Records for this exercise:
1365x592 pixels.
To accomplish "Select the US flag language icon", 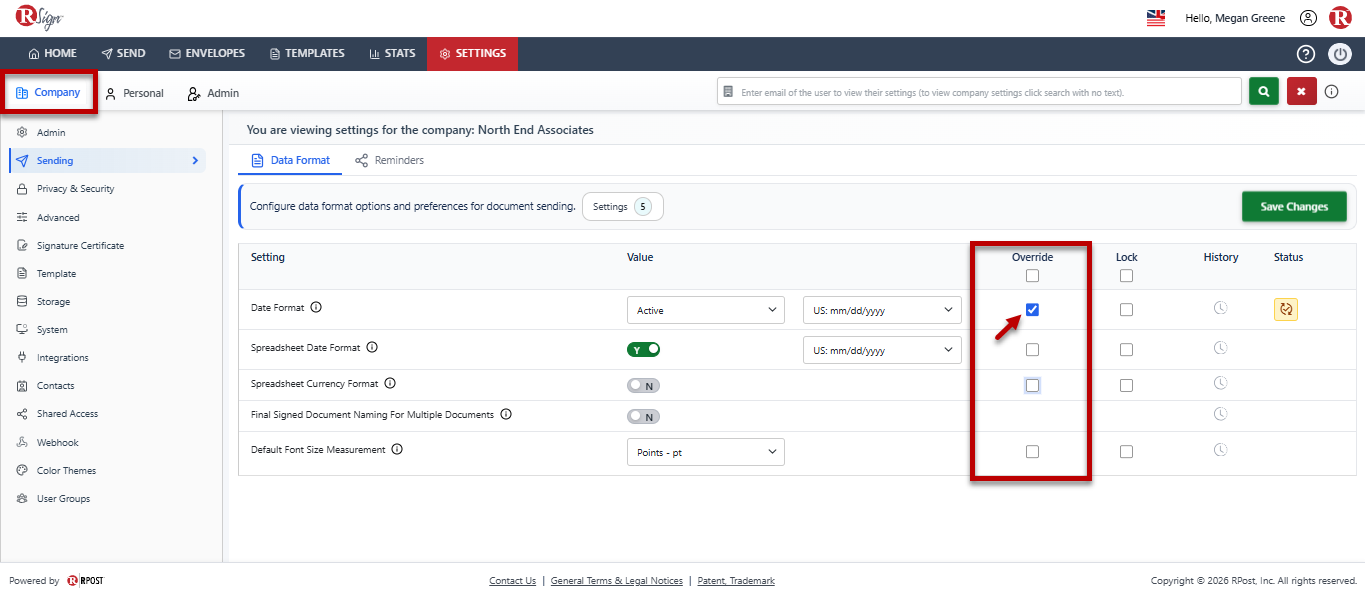I will (x=1156, y=18).
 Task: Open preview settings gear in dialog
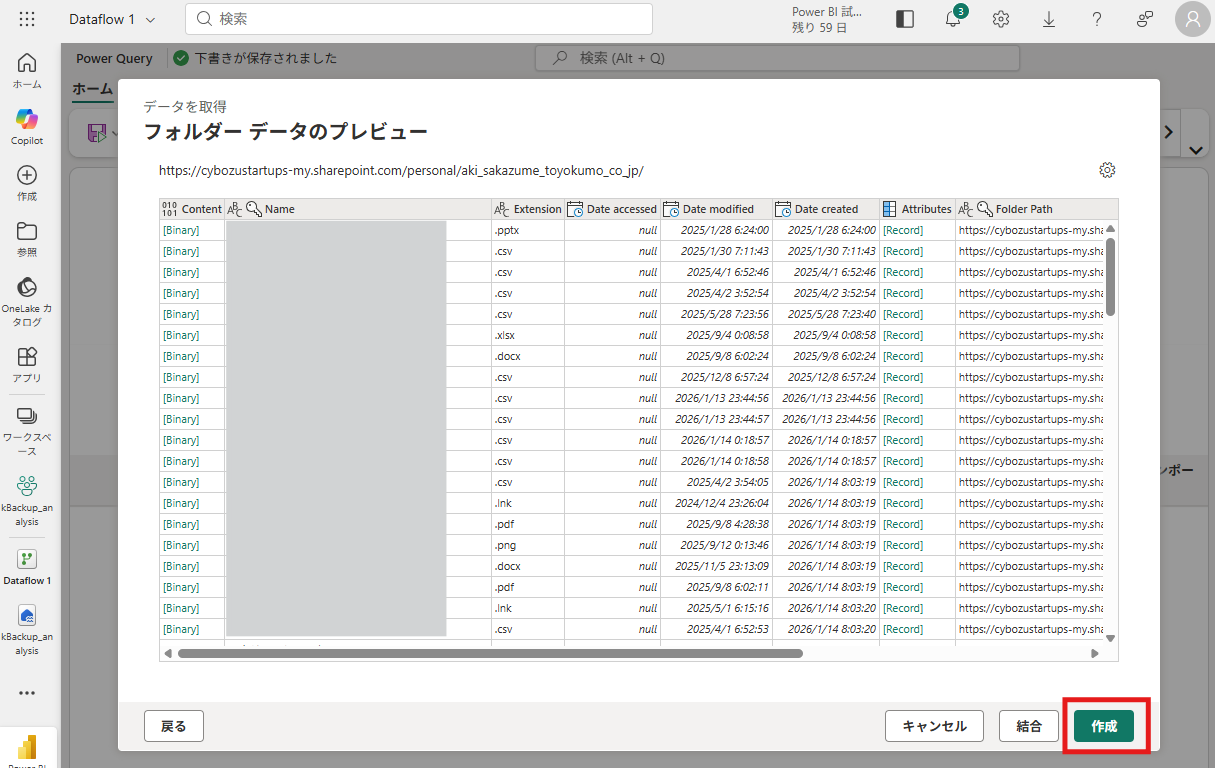(1107, 170)
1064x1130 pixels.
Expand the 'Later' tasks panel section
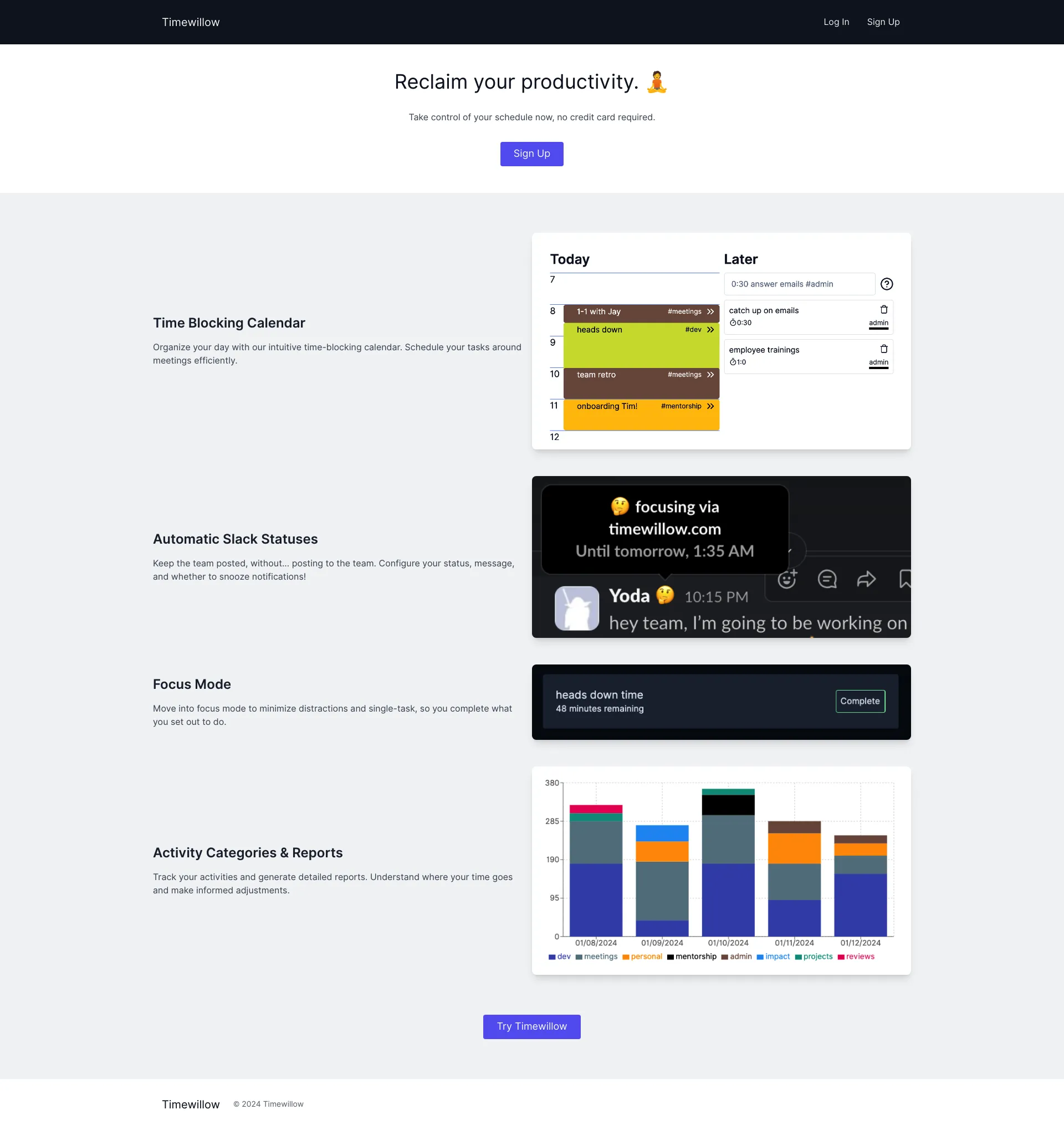point(740,258)
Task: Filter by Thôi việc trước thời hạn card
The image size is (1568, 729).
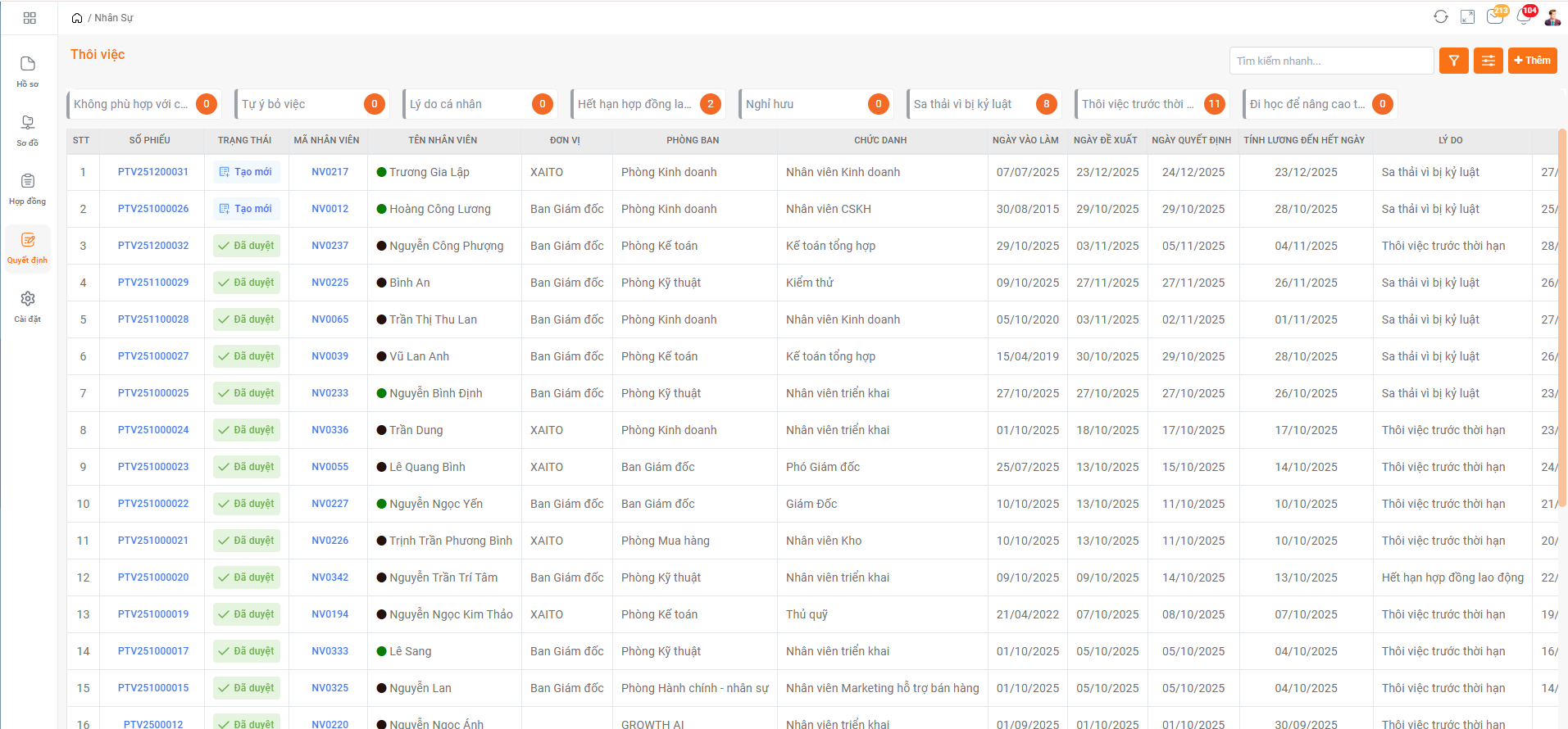Action: pos(1152,104)
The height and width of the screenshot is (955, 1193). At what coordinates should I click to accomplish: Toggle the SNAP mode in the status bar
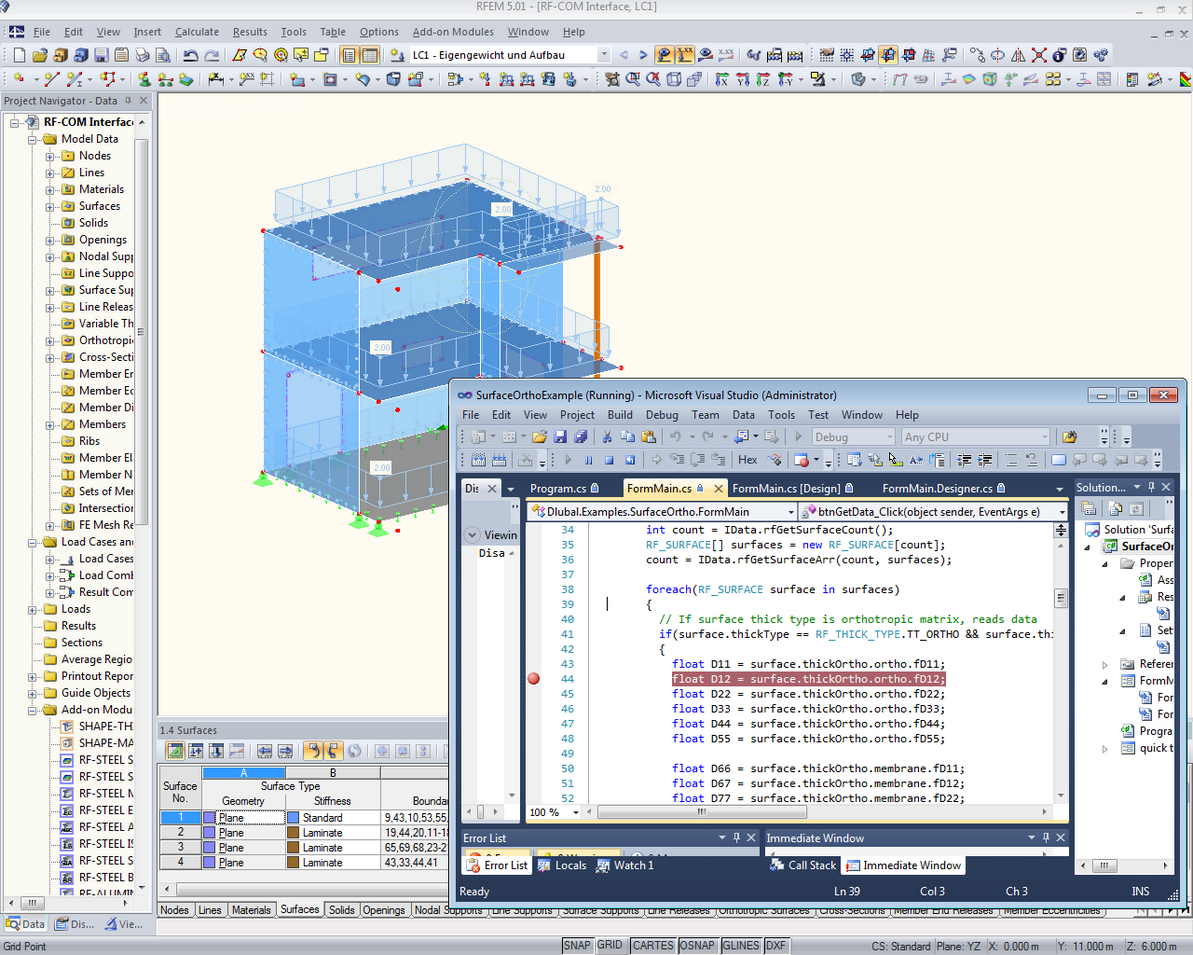coord(577,945)
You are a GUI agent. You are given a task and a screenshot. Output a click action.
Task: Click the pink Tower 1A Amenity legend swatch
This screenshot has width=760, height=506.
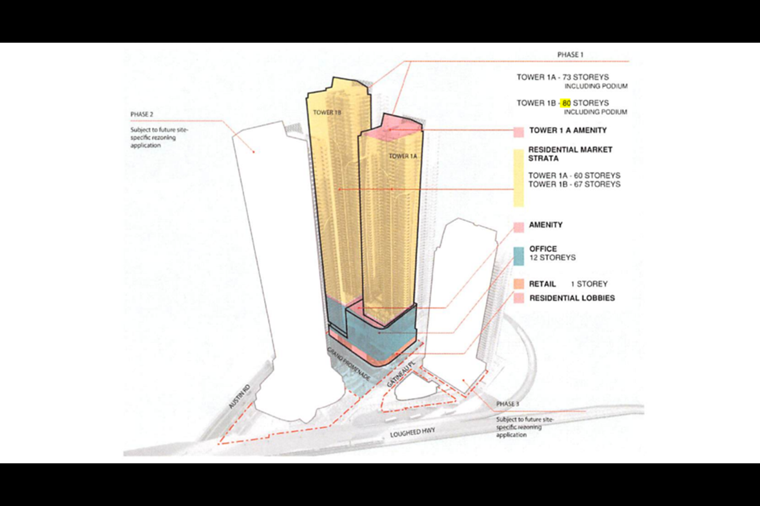point(518,132)
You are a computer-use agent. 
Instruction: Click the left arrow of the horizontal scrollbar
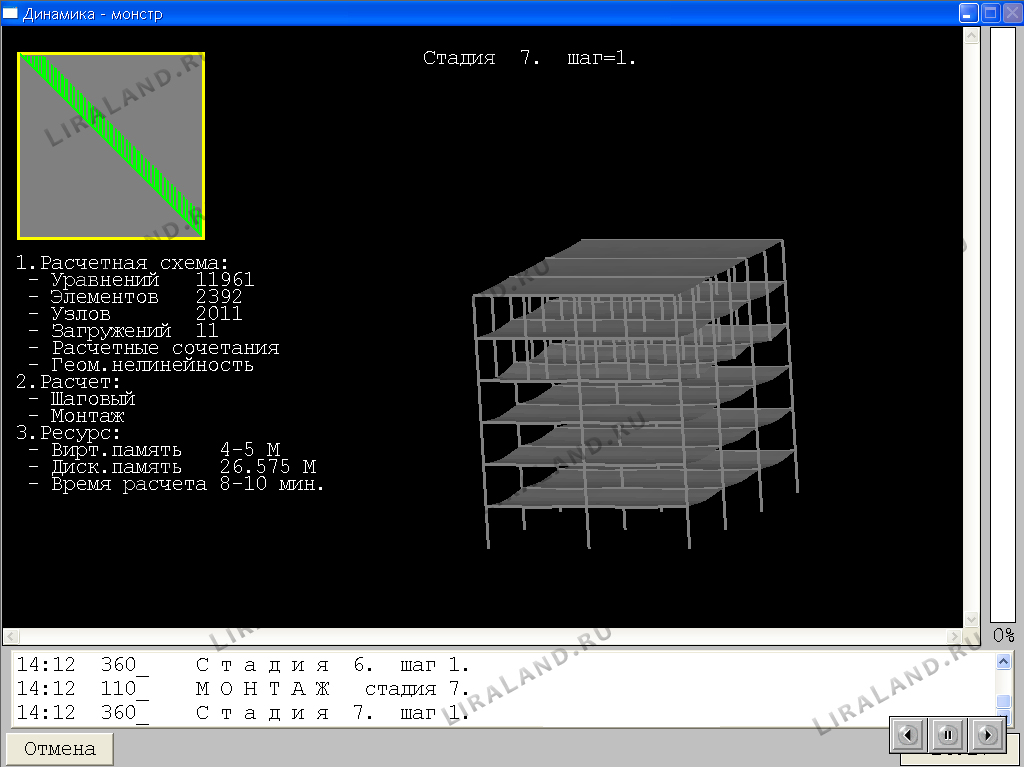coord(10,636)
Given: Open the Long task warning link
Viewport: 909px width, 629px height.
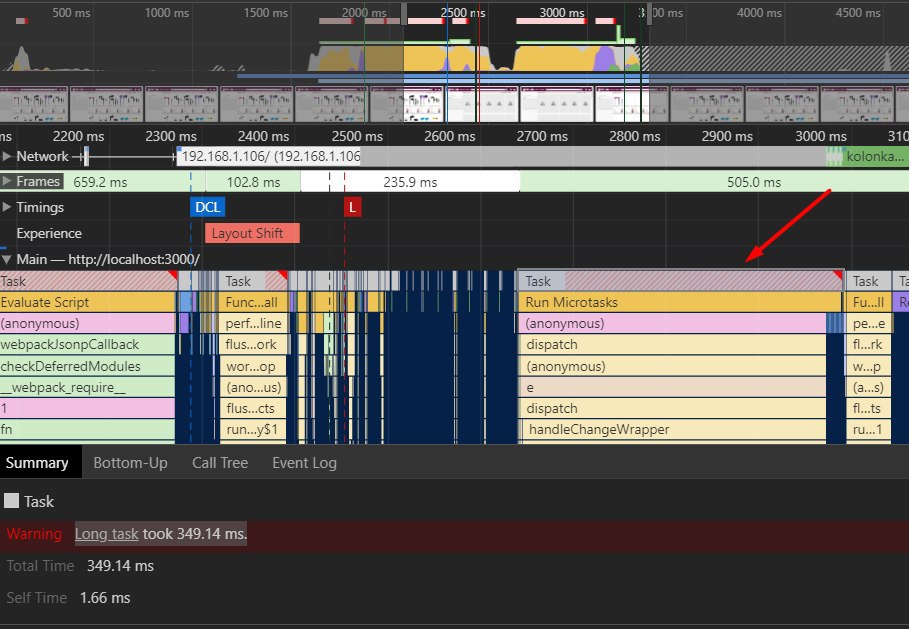Looking at the screenshot, I should [106, 534].
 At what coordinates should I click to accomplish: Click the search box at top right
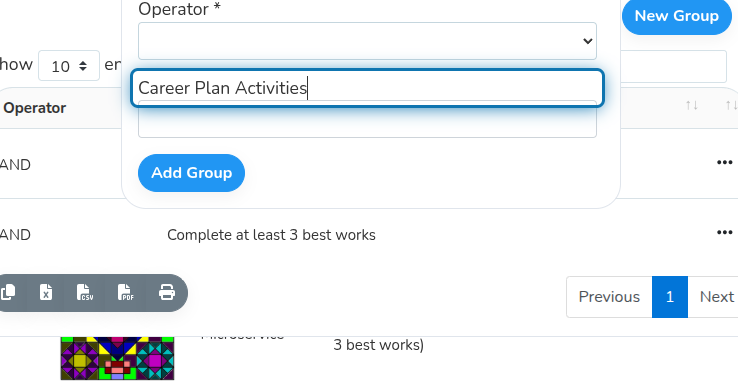pos(674,66)
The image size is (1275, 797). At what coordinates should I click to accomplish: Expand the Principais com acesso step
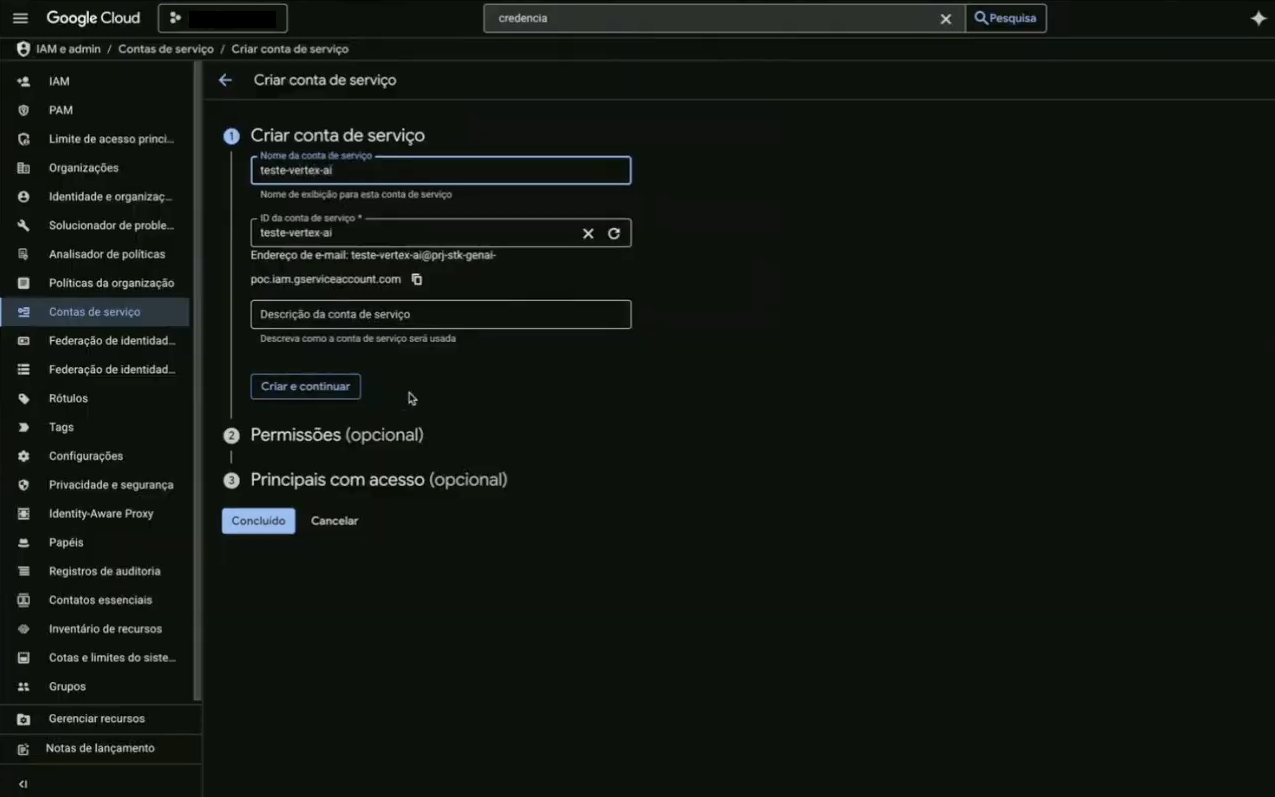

Directions for this task:
Filter the data above, keeping only lines that include the string "agent".

Response area:
You are a GUI agent. You are given a task and a screenshot. Output a click action.
You are a computer-use agent. 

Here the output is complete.